The Omcri Matrix

Home > Other > The Omcri Matrix > Page 17
The Omcri Matrix Page 17

by Deborah Chester


  Haufren could hear his own breathing, ragged and harsh. He swallowed hard, every sense alert as they waited for Duval to help Nogales up.

  “All right, Wob?”

  Nogales nodded, then bit off whatever he had been about to say and sank down again, clutching his leg. His raddled face paled to sheet white.

  Haufren cursed beneath his breath, scanning the clouds hanging low and black overhead. The day seemed darker now than it had at dawn. He shivered from more than cold. “Duval. A sprain?”

  The patroller crouched beside Nogales and ran an exploring hand over the ankle. By common consent, no one had dared switch on a field-scanner. They all knew Omcris were attracted as quickly to the energy fields of operating equipment as to living flesh.

  “Nothing broken,” whispered Duval.

  Nogales choked back a moan. “My knee…”

  “Dislocated. Maybe I can shift it back.”

  Frowning, Duval moved swiftly, and Nogales jerked with a choked cry. He was perspiring, and his dilated pupils made his eyes look black. But at least he made no further sound.

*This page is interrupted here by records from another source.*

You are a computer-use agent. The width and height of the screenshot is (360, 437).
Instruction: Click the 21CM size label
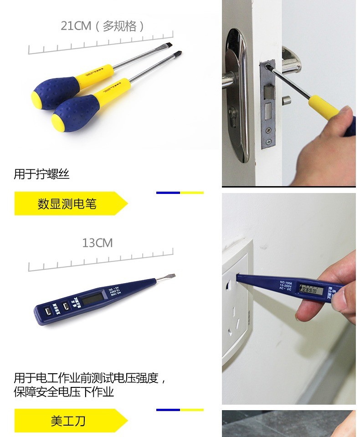[x=76, y=26]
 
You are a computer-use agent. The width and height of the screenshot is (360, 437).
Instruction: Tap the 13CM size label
[x=97, y=243]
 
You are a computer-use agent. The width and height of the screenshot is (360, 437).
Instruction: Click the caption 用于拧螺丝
[x=41, y=174]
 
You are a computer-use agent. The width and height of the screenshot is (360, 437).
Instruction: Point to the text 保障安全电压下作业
[x=64, y=392]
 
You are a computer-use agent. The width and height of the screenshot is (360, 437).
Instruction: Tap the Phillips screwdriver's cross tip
[x=180, y=54]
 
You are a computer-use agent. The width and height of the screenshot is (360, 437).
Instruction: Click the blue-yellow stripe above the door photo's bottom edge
[x=180, y=193]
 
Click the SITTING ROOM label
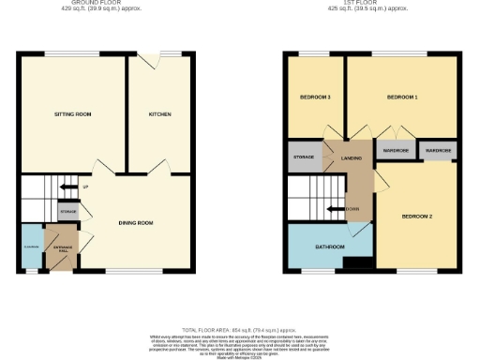pyautogui.click(x=72, y=114)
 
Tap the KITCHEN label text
pyautogui.click(x=159, y=114)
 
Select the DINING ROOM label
pyautogui.click(x=135, y=223)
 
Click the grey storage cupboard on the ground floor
pyautogui.click(x=68, y=213)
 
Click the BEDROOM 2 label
pyautogui.click(x=416, y=216)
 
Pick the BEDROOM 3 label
pyautogui.click(x=315, y=98)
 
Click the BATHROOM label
pyautogui.click(x=329, y=248)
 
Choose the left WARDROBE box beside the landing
pyautogui.click(x=395, y=150)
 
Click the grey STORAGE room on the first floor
pyautogui.click(x=304, y=157)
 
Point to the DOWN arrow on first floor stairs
pyautogui.click(x=348, y=208)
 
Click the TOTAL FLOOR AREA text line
pyautogui.click(x=238, y=329)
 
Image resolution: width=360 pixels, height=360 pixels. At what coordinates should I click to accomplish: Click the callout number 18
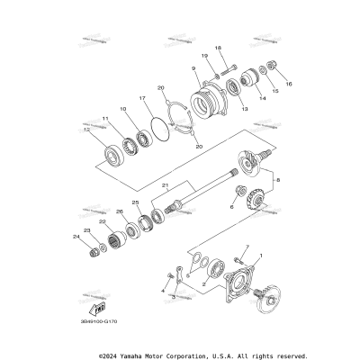pyautogui.click(x=217, y=47)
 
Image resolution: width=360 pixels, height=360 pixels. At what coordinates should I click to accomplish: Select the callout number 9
pyautogui.click(x=193, y=68)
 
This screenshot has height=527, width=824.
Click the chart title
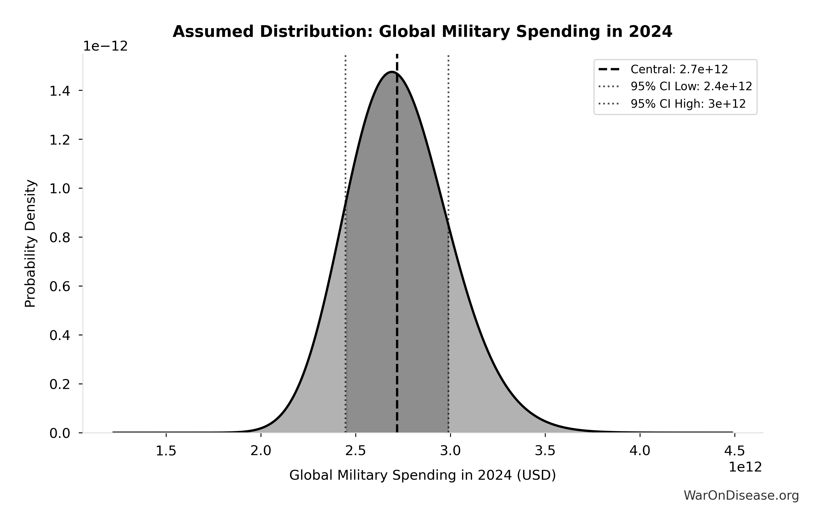click(x=422, y=32)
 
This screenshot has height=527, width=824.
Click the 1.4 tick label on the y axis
click(x=60, y=91)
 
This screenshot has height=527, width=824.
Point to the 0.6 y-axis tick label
click(x=60, y=287)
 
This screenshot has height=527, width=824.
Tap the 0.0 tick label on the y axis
click(x=60, y=434)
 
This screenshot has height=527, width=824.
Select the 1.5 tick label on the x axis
click(x=166, y=451)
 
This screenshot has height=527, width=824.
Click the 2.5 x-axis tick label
click(x=356, y=451)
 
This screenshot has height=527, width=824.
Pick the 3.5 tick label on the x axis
click(x=545, y=451)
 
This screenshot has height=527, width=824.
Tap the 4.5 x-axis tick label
click(x=734, y=451)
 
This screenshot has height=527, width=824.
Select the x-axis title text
click(x=422, y=475)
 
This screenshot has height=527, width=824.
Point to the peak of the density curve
click(x=392, y=72)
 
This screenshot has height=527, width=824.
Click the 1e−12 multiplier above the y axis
click(x=105, y=46)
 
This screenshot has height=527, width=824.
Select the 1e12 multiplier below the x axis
click(x=745, y=467)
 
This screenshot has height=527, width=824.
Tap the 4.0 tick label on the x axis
click(x=640, y=451)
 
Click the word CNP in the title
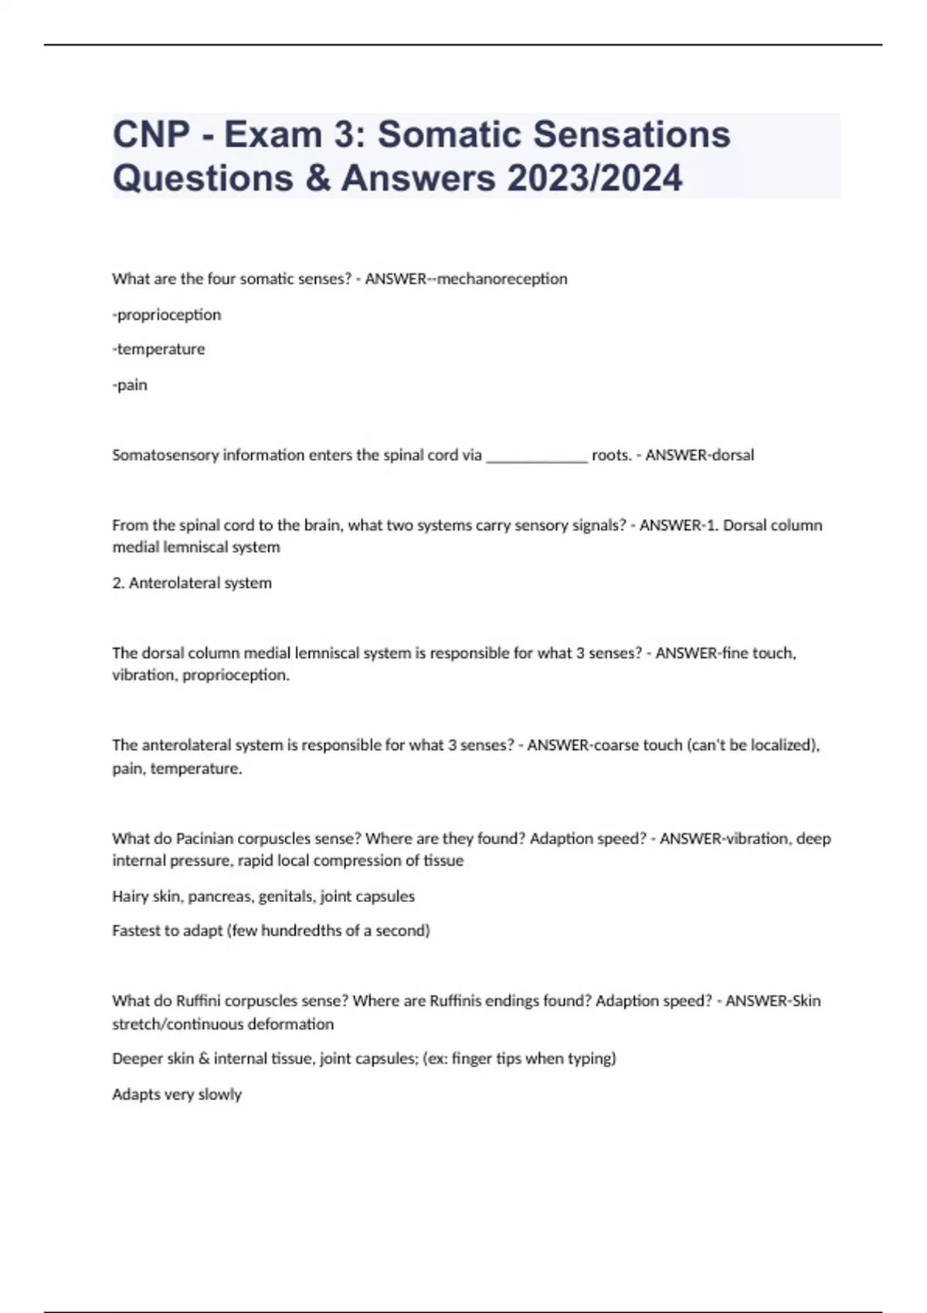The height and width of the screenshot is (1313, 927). (152, 134)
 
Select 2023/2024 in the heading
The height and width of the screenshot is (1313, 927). (595, 178)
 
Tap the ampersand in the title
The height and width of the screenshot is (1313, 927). (317, 178)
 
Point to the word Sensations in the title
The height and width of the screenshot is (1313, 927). (632, 134)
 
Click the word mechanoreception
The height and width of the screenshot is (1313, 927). (502, 279)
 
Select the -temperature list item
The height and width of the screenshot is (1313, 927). (158, 349)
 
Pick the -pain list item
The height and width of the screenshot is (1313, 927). (130, 385)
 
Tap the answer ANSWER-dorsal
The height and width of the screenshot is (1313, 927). (699, 455)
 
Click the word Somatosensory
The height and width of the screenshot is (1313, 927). (165, 455)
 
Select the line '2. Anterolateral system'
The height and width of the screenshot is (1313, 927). (192, 583)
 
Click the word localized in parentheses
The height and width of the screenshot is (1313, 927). (781, 745)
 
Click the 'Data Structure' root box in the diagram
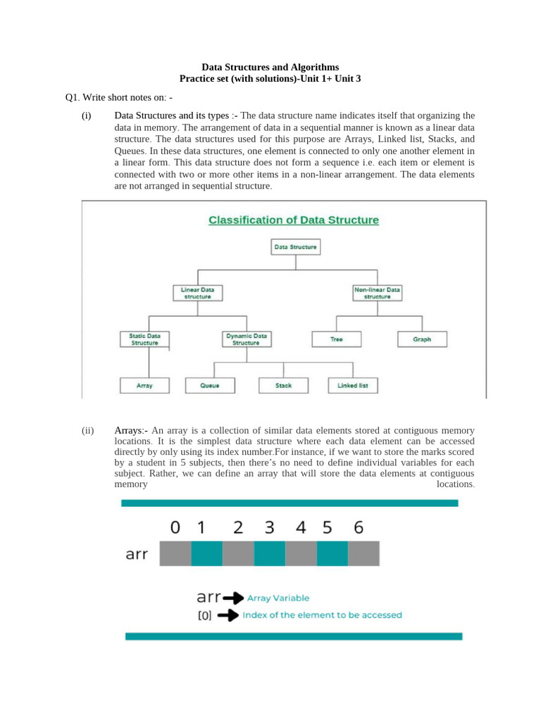coord(295,247)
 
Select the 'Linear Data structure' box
coord(197,293)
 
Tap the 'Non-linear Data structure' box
coord(377,293)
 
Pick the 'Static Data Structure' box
coord(144,339)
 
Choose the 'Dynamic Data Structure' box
coord(246,339)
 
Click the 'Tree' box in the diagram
coord(337,339)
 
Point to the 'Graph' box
coord(422,339)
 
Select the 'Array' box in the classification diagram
coord(144,386)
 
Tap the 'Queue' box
coord(210,386)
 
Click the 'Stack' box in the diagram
coord(283,386)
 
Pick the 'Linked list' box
coord(353,386)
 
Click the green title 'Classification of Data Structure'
coord(293,220)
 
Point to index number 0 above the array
coord(175,527)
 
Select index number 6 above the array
coord(359,527)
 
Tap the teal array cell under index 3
coord(269,553)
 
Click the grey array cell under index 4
coord(301,553)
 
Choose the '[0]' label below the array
coord(204,615)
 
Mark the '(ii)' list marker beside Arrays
coord(87,430)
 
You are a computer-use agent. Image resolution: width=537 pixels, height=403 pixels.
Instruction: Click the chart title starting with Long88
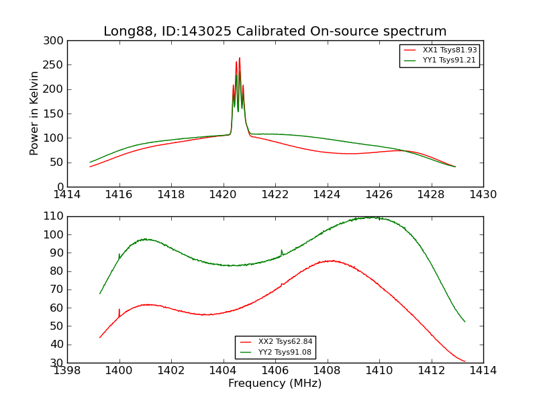click(275, 32)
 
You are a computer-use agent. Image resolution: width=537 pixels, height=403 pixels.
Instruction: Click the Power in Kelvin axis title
click(34, 113)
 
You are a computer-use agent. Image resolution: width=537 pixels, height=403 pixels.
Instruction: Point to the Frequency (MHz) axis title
click(275, 384)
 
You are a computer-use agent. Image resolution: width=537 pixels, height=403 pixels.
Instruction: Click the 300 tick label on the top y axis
click(56, 40)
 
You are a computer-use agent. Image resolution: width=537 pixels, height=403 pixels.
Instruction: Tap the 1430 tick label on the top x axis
click(483, 195)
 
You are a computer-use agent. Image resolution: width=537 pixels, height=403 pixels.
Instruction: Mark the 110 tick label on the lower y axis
click(56, 216)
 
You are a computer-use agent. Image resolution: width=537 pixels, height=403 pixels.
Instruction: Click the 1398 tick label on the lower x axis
click(67, 370)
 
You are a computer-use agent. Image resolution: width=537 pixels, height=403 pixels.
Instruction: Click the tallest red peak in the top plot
click(240, 58)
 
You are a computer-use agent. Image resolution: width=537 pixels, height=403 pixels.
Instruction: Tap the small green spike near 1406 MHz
click(282, 251)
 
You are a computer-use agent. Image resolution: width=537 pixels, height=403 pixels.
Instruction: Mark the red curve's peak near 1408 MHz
click(330, 261)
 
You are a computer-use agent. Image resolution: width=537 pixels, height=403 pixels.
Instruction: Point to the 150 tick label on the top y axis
click(56, 114)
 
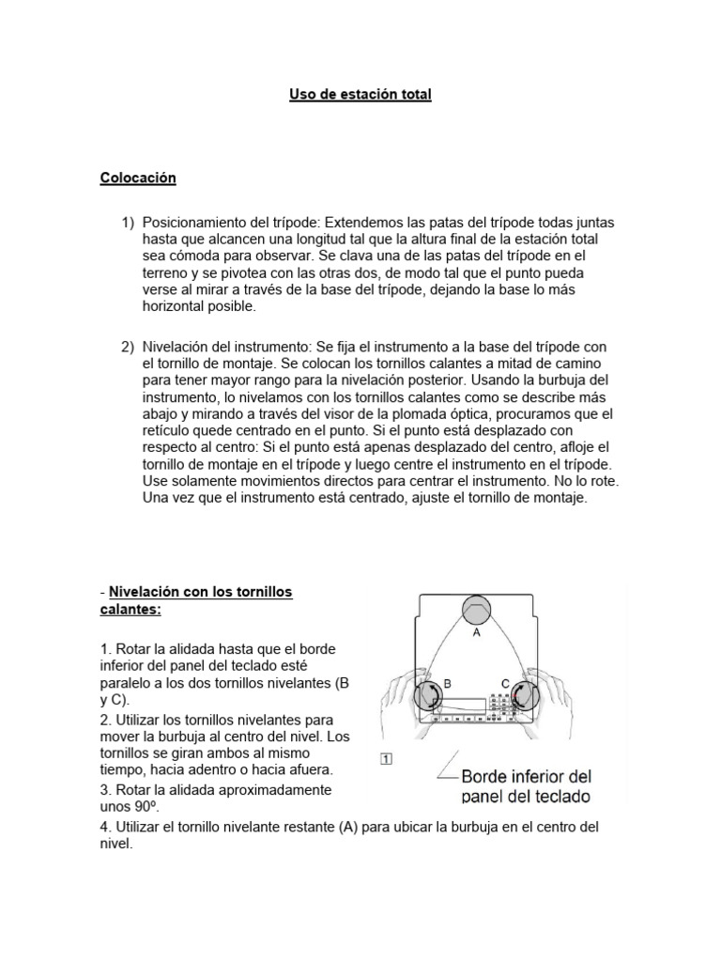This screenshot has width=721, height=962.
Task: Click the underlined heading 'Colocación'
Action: coord(138,178)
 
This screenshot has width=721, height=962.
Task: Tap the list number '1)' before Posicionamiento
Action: coord(129,223)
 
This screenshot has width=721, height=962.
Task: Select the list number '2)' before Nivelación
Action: coord(129,347)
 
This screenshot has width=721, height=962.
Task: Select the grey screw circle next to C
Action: coord(521,696)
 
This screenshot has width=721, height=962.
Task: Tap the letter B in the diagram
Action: coord(449,686)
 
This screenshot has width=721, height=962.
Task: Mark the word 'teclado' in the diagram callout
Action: coord(560,798)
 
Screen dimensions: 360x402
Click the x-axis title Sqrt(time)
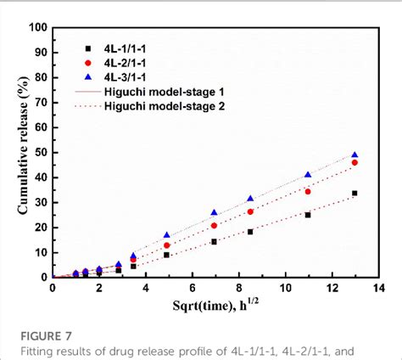coord(215,309)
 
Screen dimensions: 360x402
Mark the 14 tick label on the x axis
coord(377,289)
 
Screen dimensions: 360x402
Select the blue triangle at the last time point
coord(355,155)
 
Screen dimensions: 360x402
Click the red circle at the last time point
coord(355,162)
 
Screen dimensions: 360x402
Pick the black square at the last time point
coord(355,193)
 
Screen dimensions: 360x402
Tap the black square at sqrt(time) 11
coord(308,215)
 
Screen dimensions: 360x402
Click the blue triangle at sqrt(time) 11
coord(308,175)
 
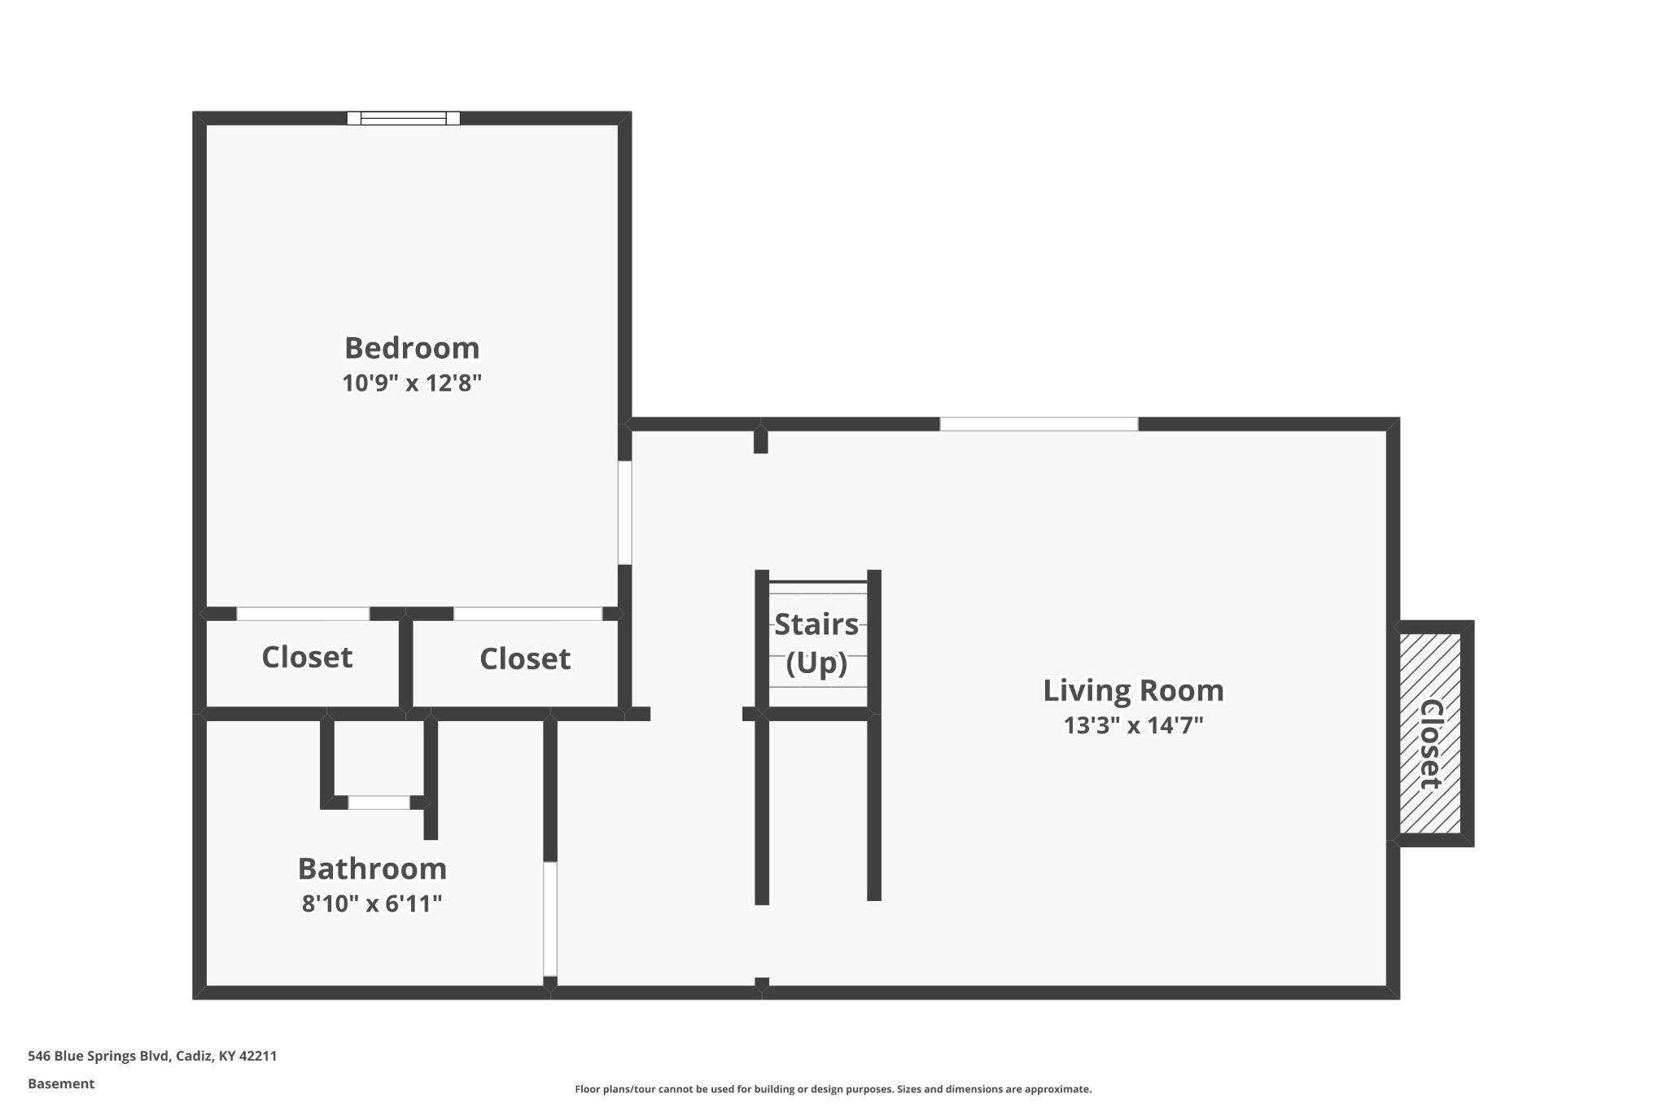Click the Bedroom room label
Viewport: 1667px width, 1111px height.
pyautogui.click(x=412, y=348)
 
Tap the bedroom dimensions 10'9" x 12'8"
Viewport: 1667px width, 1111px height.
pyautogui.click(x=412, y=383)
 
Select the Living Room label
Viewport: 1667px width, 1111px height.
pyautogui.click(x=1133, y=691)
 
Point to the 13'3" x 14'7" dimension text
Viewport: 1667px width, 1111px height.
pyautogui.click(x=1133, y=725)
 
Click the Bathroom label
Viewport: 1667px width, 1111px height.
pyautogui.click(x=372, y=869)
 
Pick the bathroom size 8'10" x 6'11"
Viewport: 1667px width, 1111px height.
pyautogui.click(x=372, y=903)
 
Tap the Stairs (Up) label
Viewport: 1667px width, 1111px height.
pyautogui.click(x=816, y=644)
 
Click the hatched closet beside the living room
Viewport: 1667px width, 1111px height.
pyautogui.click(x=1430, y=733)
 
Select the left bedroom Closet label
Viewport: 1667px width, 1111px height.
pyautogui.click(x=307, y=658)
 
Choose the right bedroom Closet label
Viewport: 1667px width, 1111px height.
pyautogui.click(x=525, y=659)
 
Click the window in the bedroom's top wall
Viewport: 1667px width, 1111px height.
pyautogui.click(x=404, y=118)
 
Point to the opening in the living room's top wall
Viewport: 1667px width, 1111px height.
pyautogui.click(x=1039, y=424)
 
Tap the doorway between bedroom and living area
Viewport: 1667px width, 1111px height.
pyautogui.click(x=625, y=513)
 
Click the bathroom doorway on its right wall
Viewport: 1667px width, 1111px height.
pyautogui.click(x=550, y=918)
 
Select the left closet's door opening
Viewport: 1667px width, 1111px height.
pyautogui.click(x=303, y=614)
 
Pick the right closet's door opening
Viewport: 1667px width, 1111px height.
pyautogui.click(x=528, y=614)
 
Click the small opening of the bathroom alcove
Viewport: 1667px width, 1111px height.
pyautogui.click(x=379, y=803)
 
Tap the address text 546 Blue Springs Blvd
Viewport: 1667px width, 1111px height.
pyautogui.click(x=100, y=1056)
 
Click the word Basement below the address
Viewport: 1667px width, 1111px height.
pyautogui.click(x=61, y=1083)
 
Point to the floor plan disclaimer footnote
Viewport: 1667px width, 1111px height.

  Haufren kept glancing over his shoulder, hating this delay out here in the open. They were easy targets; he felt something watching and hoped with all his heart he was wrong.

  “I’ll walk,” Nogales was saying hoarsely, levering himself to his feet with Duval’s aid. “I’ll make it. Oh—”

  Haufren, who had been limping steadily all morning on a leg that still seeped a little blood through the bandage Silta had slapped on it, frowned but held back the sharp comment he might have said. He was field trained; Nogales wasn’t.

  Silta growled softly deep in his throat so that only Haufren could hear. “Civilians. We should have left him.”

  “Agreed.” Haufren tried to shake off a growing sense of foreboding and glanced over his shoulder again. “I don’t like this place. Too open. Let’s move on.”

  As they hugged what cover they could find, Haufren tried to reassure himself. There had been no attempt to probe them yet. His own abilities told him that. And yet, it was too easy.

  Duval stopped so suddenly Nogales nearly tripped over him. He glanced back, his weathered face revealing fear for the first time. “I just remembered,” he said, glancing at the strifer in his hand. “These won’t kill them. We haven’t got a chance.”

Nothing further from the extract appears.